■ **Required work**:
[1] Do these statements agree with the passage about Durst and Stojcevski? Answer yes or no for each and quote the words from the passage that decide it.
(a) Durst posted a $250,000 bail.
(b) Stojcevski was sentenced to 60 days in jail.
(c) A jury convicted Durst.
[2] Which U.S. states does the passage about Durst and Stojcevski name? List every one.

■ **Passage to read**:
No two cases illustrate this better than that of Robert Durst, the heir to a New York real estate empire, and David Stojcevski, an Ohio man who died in a Michigan jail last month.
You probably know the story of Durst, the subject of HBO’s brilliant crime documentary “The Jinx.” In 2001, Durst was arrested for murder in Texas. He managed to post a $250,000 bail to get out of jail and wait for trial in the comfort of his own home. But Durst went a step further — skipping bail and fleeing the state. He was eventually caught (and also eventually acquitted by a jury).
But because Durst was wealthy he could afford bail — even a huge bail amount of $250,000. The same cannot be said for many others.
Consider Stojcevski’s case. Stojcevski was a recovering drug addict and was clearly going through some problems. In 2014, he could not pay a $772 fine for careless driving and was sentenced to a Detroit-area jail for 30 days. Sixteen days into his sentence, he was found dead. The account of his death is pretty awful:
[Stojcevski was found] 50 pounds lighter and lying naked on the cell’s stone floor after suffering an “excruciatingly painful and slow” withdrawal from his addiction medication, according to a lawsuit filed by his brother.
Stojcevski’s cell in the Macomb County Jail was monitored 24 hours a day by a surveillance camera, and footage published by NBC station WDIV showed him naked, appearing to convulse and hallucinate in his final hours on June 27, 2014.
Putting aside the fact that authorities did not properly care for Stojcevski — an issue that’s now the subject of the family’s lawsuit — one wonders: How do you end up in jail for a careless driving charge? And why is the fine $772? That’s a lot of money for most Americans. At the same time, Durst, who was charged with murder, something exponentially more serious, was able to pay his way out of jail.
Stojcevski and Durst expose the bias of our justice system. When money plays such a key role in the dispensation of justice, it means those with means will always get a more justice than those without.

■ **Data section**:
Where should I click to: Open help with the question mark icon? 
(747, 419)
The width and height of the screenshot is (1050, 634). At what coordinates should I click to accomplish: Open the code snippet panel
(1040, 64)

■ **Solved problems**:
[1]
(a) Yes: "He managed to post a $250,000 bail"
(b) No: "was sentenced to a Detroit-area jail for 30 days"
(c) No: "eventually acquitted by a jury"

[2] New York, Ohio, Michigan, Texas